:: Requirements ::
Gather every line of the data below that contains the word "point", and copy each one unchanged.

START

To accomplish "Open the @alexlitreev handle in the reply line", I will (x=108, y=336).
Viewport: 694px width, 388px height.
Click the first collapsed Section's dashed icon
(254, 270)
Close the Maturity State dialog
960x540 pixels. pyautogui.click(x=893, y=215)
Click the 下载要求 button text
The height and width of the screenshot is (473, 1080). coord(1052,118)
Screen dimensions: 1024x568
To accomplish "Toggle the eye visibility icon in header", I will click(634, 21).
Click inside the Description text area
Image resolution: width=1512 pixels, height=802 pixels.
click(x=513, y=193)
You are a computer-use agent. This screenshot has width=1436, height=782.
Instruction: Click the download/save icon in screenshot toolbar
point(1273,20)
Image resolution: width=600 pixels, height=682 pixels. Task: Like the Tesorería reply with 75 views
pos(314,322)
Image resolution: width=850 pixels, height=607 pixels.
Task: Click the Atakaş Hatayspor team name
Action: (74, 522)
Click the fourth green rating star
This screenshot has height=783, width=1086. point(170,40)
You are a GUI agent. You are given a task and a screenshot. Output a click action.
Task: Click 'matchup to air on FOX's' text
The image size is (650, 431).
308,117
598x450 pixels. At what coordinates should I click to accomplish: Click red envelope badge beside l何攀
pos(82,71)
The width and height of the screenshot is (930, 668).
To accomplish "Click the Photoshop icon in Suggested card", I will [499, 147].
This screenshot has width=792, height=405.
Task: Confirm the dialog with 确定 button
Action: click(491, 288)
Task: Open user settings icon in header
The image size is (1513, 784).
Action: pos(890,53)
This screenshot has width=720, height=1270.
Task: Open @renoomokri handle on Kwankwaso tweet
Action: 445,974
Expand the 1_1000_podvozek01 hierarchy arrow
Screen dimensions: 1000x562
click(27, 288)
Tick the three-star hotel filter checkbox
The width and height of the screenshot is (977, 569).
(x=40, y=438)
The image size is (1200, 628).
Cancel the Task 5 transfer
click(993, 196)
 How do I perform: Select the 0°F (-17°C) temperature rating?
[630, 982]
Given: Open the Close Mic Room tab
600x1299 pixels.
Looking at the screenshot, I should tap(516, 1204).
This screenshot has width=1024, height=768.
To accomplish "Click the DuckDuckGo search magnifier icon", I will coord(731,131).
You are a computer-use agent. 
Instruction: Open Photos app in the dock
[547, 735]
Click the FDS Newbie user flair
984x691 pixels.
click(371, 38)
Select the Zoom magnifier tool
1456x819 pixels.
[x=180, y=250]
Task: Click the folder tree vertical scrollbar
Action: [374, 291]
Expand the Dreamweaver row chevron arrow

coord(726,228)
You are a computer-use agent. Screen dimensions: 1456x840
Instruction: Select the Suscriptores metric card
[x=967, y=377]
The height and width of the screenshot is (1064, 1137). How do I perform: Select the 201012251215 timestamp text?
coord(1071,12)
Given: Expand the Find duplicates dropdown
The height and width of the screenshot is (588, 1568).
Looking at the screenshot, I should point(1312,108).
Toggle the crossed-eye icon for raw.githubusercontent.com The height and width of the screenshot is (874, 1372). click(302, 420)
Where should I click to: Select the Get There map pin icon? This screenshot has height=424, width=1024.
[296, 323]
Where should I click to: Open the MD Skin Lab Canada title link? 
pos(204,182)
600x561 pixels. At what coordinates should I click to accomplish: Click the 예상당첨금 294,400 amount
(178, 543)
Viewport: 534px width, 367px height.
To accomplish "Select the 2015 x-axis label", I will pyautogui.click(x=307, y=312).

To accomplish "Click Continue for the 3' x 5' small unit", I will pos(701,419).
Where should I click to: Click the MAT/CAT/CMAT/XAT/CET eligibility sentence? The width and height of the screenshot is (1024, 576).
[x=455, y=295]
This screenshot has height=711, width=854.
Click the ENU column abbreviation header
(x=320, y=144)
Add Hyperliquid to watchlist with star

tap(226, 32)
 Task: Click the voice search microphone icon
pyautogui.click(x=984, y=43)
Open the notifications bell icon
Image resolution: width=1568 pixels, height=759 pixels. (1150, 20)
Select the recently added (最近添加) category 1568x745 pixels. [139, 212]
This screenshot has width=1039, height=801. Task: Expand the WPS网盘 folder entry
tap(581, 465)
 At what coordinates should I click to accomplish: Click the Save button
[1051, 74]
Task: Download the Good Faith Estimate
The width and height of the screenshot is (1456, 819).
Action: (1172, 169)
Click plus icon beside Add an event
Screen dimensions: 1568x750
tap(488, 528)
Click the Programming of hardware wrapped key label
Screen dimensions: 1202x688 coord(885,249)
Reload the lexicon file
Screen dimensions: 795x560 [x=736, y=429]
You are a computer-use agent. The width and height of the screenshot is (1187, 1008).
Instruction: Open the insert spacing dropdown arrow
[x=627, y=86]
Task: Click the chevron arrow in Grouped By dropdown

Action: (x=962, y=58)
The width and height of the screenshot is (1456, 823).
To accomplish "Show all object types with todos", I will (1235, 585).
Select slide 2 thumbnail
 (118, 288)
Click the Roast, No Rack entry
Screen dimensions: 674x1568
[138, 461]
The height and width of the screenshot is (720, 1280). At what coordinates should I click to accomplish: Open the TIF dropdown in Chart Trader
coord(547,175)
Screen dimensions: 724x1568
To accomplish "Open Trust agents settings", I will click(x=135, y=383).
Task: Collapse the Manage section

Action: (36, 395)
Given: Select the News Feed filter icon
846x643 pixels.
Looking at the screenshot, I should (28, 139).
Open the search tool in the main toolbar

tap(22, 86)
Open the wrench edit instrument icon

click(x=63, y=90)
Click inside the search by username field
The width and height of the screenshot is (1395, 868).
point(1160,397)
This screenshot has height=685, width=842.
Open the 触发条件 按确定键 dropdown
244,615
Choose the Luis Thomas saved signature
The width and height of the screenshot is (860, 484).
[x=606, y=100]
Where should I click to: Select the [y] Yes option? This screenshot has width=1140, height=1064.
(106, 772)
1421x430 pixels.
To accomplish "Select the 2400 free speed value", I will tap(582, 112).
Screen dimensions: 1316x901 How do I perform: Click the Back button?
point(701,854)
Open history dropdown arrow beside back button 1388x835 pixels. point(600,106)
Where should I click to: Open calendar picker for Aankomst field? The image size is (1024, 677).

END

:: Problem solution ::
point(1273,20)
This screenshot has height=783, width=1086. point(170,40)
Looking at the screenshot, I should point(1312,108).
point(1160,397)
point(701,854)
Open history dropdown arrow beside back button 1388x835 pixels. point(600,106)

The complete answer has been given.